The doctrine of the Trinity suggests that we do not. Christians, of course, believe in God’s unity, but they insist that this unity is constituted by the eternal communion of love of Father, Son, and Holy Spirit, as experienced in worship and articulated in our narrative of salvation. For Christians the Trinity is not an add-on. The threefold relations simply are who the one God is. On this view, clearly Christians and Muslims do not worship the same God.
On the other hand, the fact is that the doctrine of the Trinity took a long time to develop, around four centuries in fact. Which raises the question, who did Christians think they were worshipping in the meantime? Clearly God’s “‘oneness’ was both historically prior to and, to an extent, logically privileged over [God’s] ‘threeness’. The move historically was from oneness to triunity – and when triunity was finally worked out, it was worked out in a way that ‘fit’ the prior commitment to a metaphysical notion of ‘oneness’” (Bruce McCormack). Moreover, the first Jews who became Christians, and indeed Jesus himself, worshipped the one God of Israel. Observe also that the Arabic word for God, Allah, used in the Koran, is the same word Arabic Christians use for God, and when they have religious conversations with their Muslim neighbours, there is never the slightest suspicion that they might be talking about different Gods. Even if a different sense is given to the name Allah by Muslims and Christians, the referent, the One to whom the name refers, is the same.

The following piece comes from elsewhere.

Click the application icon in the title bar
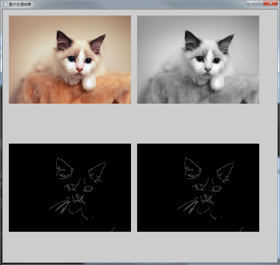 [x=4, y=4]
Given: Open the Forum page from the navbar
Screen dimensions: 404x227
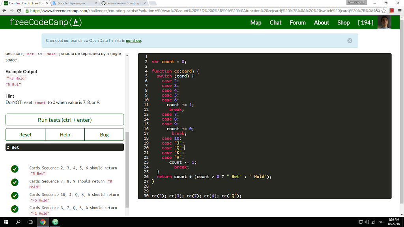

Personally, as a Christian minister, I thank God, Allah, when Muslims press us to articulate what we mean when we say that God is Trinity; because, to be honest, many Christians themselves seem to think that it means that God is three “persons” in the sense of three individuals with different personalities forming a kind of divine family or society. But if there is one thing the Trinity is not, it is not that!
Second – and to conclude: I’ve focussed on Christian doctrine, but frankly what Christians believe, if it isn’t intrinsically connected with how we believe, if it isn’t embedded in a way of life, in discipleship – well, it’s worth less than nothing. The New Testament speaks of the “obedience of faith”, and of “true worship” as the offering of our everyday lives to God. No believing without doing, no prayer without practice. And for Christians, what we do, our daily practices, are summed up in the Sermon on the Mount at the start of Jesus’ teaching ministry, in the parable of the Good Samaritan in the middle, and in the parable of the Sheep and the Goats at its conclusion. There we learn that the defining characteristics of Christian behaviour – Christian identity – are humility and nonviolence, compassion and generosity, hospitality and mercy, with particular attention to the poor, the excluded, the stranger. Jesus says that when Christians ignore them, they ignore him; and when Christians or non-Christians befriend them, they befriend him.
Which is why Christians dare not speculate about the salvation of other people: judgment is God’s business, not ours, and as Jesus often observes, judgment will be full of surprises. Christians are called to love others no matter who they are or what their faith, and whether they like us or hate us.
Needless to say, Christians as often as not have failed to observe the radical teaching of Jesus. May God forgive us, and may our neighbours forgive us too.